JACQUELINE J. HOLNESS|MAY 18, 2022


Thema Bryant’s calling to psychology started when she picked up her family’s home telephone as a pastor’s kid growing up in Baltimore.


Her father, Bishop John R. Bryant, led Bethel African Methodist Episcopal (AME) Church—one of the biggest congregations in the city and the oldest in Maryland.


“People would often call our home in moments of crisis,” said Bryant. “When people are in a moment of crisis, it often doesn’t matter who answers the phone, they kind of get started with whatever the issue is, and I was always drawn to bearing witness and to being willing to hear and listen and to encourage from very early on.”


Bryant went from being a curious and compassionate pastor’s daughter to a clinical psychologist specializing in trauma. Last year, she was named president-elect of the American Psychological Association (APA) and will begin her term in 2023.

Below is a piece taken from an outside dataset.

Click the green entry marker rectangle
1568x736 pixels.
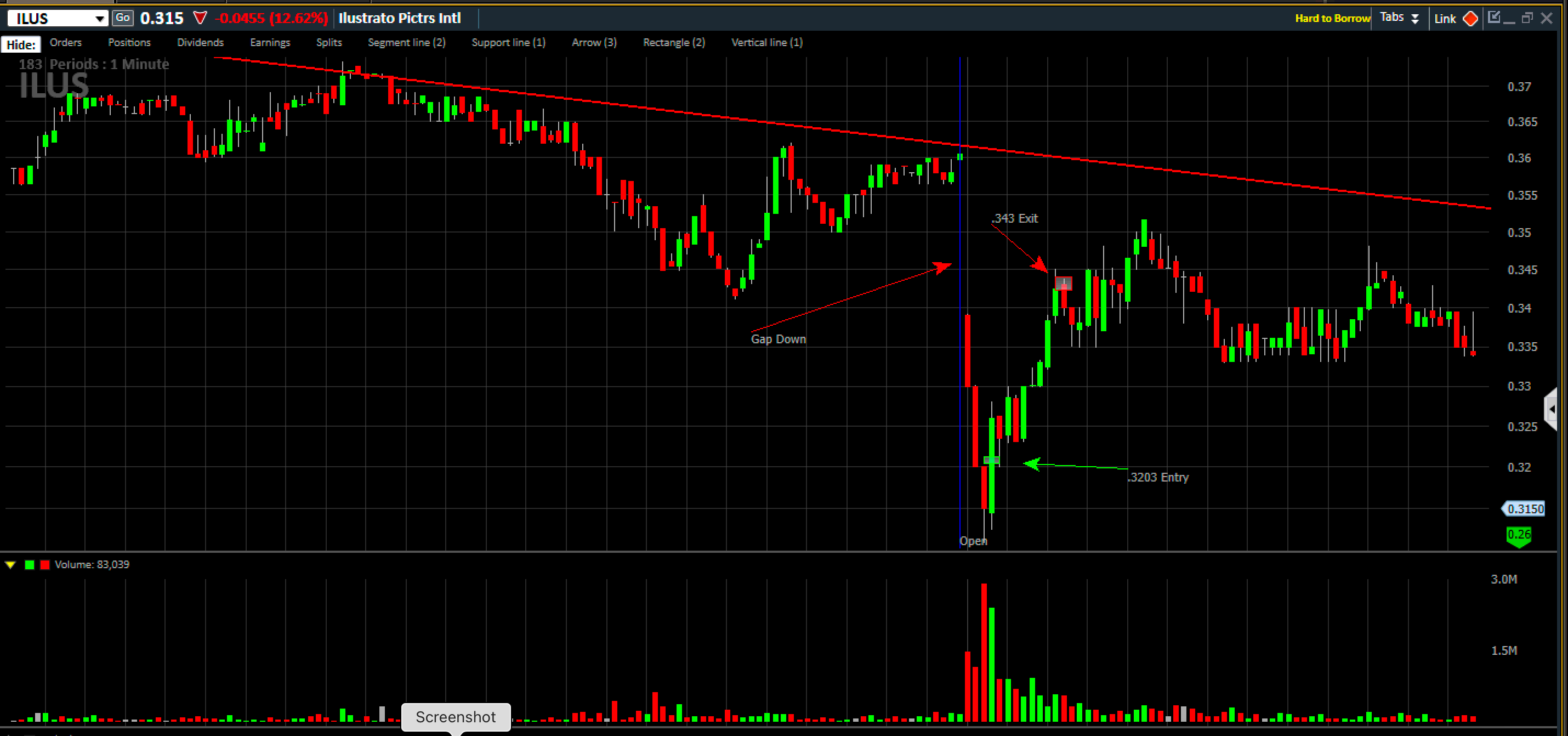point(992,460)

Although she will be the fourth Black woman to hold the position, Bryant believes her background sets her apart and offers critical insight into the mental health needs brought on by the COVID-19 pandemic, particularly among the Black community. A recent profile of Bryant in TheWashington Post was titled “Meet the psychologist drawing from the Black church to reshape mental health care.”


Bryant grew up in a faithful family; her mother was also a minister, and her older brother became a pastor. As an ordained elder in the AME church, she is unapologetic about grafting her approach to psychology in her faith.


“I believe there are many different callings,” said Bryant, a psychology professor at Pepperdine University and director of the school’s Culture and Trauma Research Laboratory. “I think when people hear the word ‘calling,’ they think solely preaching, but there many different ways that God can utilize us. I feel that God has called me to emotional healing, so I entered the field of psychology.”


The church has looked to mental health professionals to help respond to the onslaught of burnout, anxiety, and grief in recent years. Back in February, Bryant spoke at a conference held by Wesleyan Holiness Connection and Point Loma Nazarene University. The theme: “Pastoral Ministry in Times of Trauma.”


The concerns are even more acute in many Black communities, where even before the pandemic, pastors and ministry leaders functioned as de facto first responders, problem solvers, advocates, and therapists.